Error Installing node-red-contrib-mssql 0.0.7

I am getting this error when trying to install.

I have used this node in previous projects…but the PR1 firmware was older.

PR1 firmware in the controller is 3.5.1-b.85.

2024-03-07T14:40:02.501Z Install : node-red-contrib-mssql 0.0.7

2024-03-07T14:40:02.541Z npm install --no-audit --no-update-notifier --no-fund --save --save-prefix=~ --production --engine-strict node-red-contrib-mssql@0.0.7
2024-03-07T14:40:11.861Z [err] npm
2024-03-07T14:40:11.863Z [err] ERR! code SELF_SIGNED_CERT_IN_CHAIN
2024-03-07T14:40:11.864Z [err] npm ERR! errno SELF_SIGNED_CERT_IN_CHAIN
2024-03-07T14:40:12.009Z [err] npm
2024-03-07T14:40:12.010Z [err] ERR! request to failed, reason: self signed certificate in certificate chain
2024-03-07T14:40:12.040Z [err]
2024-03-07T14:40:12.041Z [err] npm ERR!
2024-03-07T14:40:12.042Z [err] A complete log of this run can be found in:
2024-03-07T14:40:12.042Z [err] npm ERR! /home/dev/.npm/_logs/2024-03-07T14_40_12_019Z-debug.log
2024-03-07T14:40:12.082Z rc=1

Both @torchard and I have never come across this one.
Did some reading and seems that its linked to the EPIC (or, more accurately - since it has nothing to do specifically with EPIC - the device running nodeJS) certificate store or if you are using VPN or web proxy.

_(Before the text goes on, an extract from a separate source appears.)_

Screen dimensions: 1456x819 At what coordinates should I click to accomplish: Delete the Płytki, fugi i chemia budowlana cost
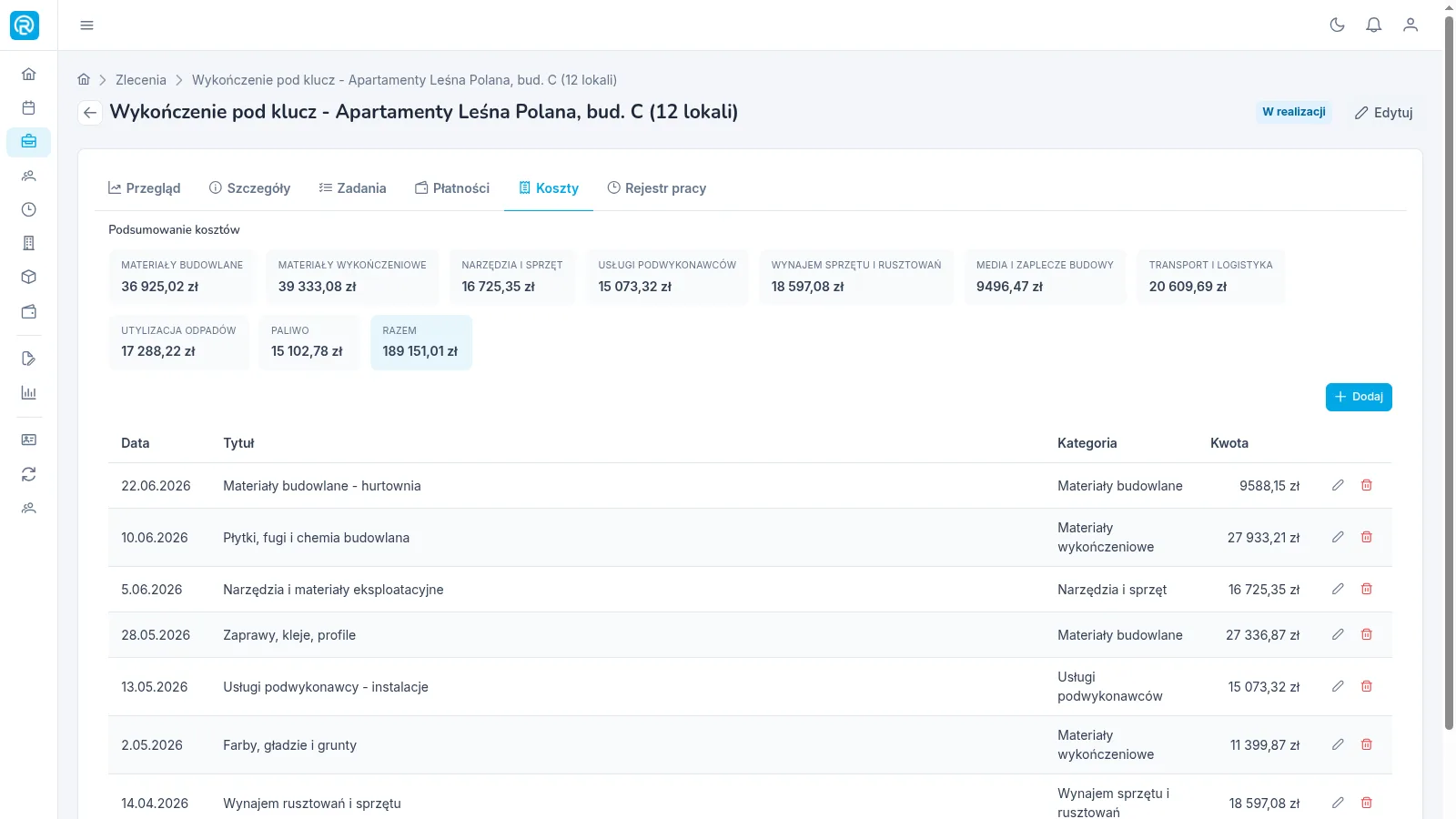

I think this explains why we have not seen it in house (yet). We don’t run either VPN much and for sure don’t have a web proxy.

Do you have an IT department that might be able to help work out why their certificate is over riding the EPIC certificate store?

There are some possible shell work arounds, but I am not sure you have shell installed on this EPIC?

Thanks for the reply.

We are not running the PR1 on a VPN.

I reproduced the error on another PR1 running an older firmware on the same network.

I have contacted our IT group for help.

Also, working with Norm in Support ref 125666.

I will post anything we find.


Fixed: The issue was in our company’s network firewall.

Here is IT’s explanation.

The controller is missing a certificate from the firewall that allows it to perform virus scanning on the encrypted traffic. When a device goes out to the internet the traffic is usually encrypted from the device (controller in this instance) to the internet server and all the firewall can see is encrypted traffic. The firewall we use has decryption capabilities so the connection from the device to the firewall is encrypted using our certificate, then is scanned for viruses/malware, and then the connection from the firewall to the internet server is encrypted. This only works if the encryption key from the firewall is installed on the device. We use Active Directory to push the cert to computers but it needs to be manually installed on any device not in active directory.

Thank you everyone for your assistance.

Thanks so much for getting back to us with that solid explanation.
I suspect we are going to see more firewalls that do deep packet inspection etc.

This is really good information and thanks again for closing the loop. It helps makes these forums so much more powerful.


In other words: Don’t do any banking at work (or anything else you don’t want your employer to see.) This is basically a corporate man-in-the-middle attack.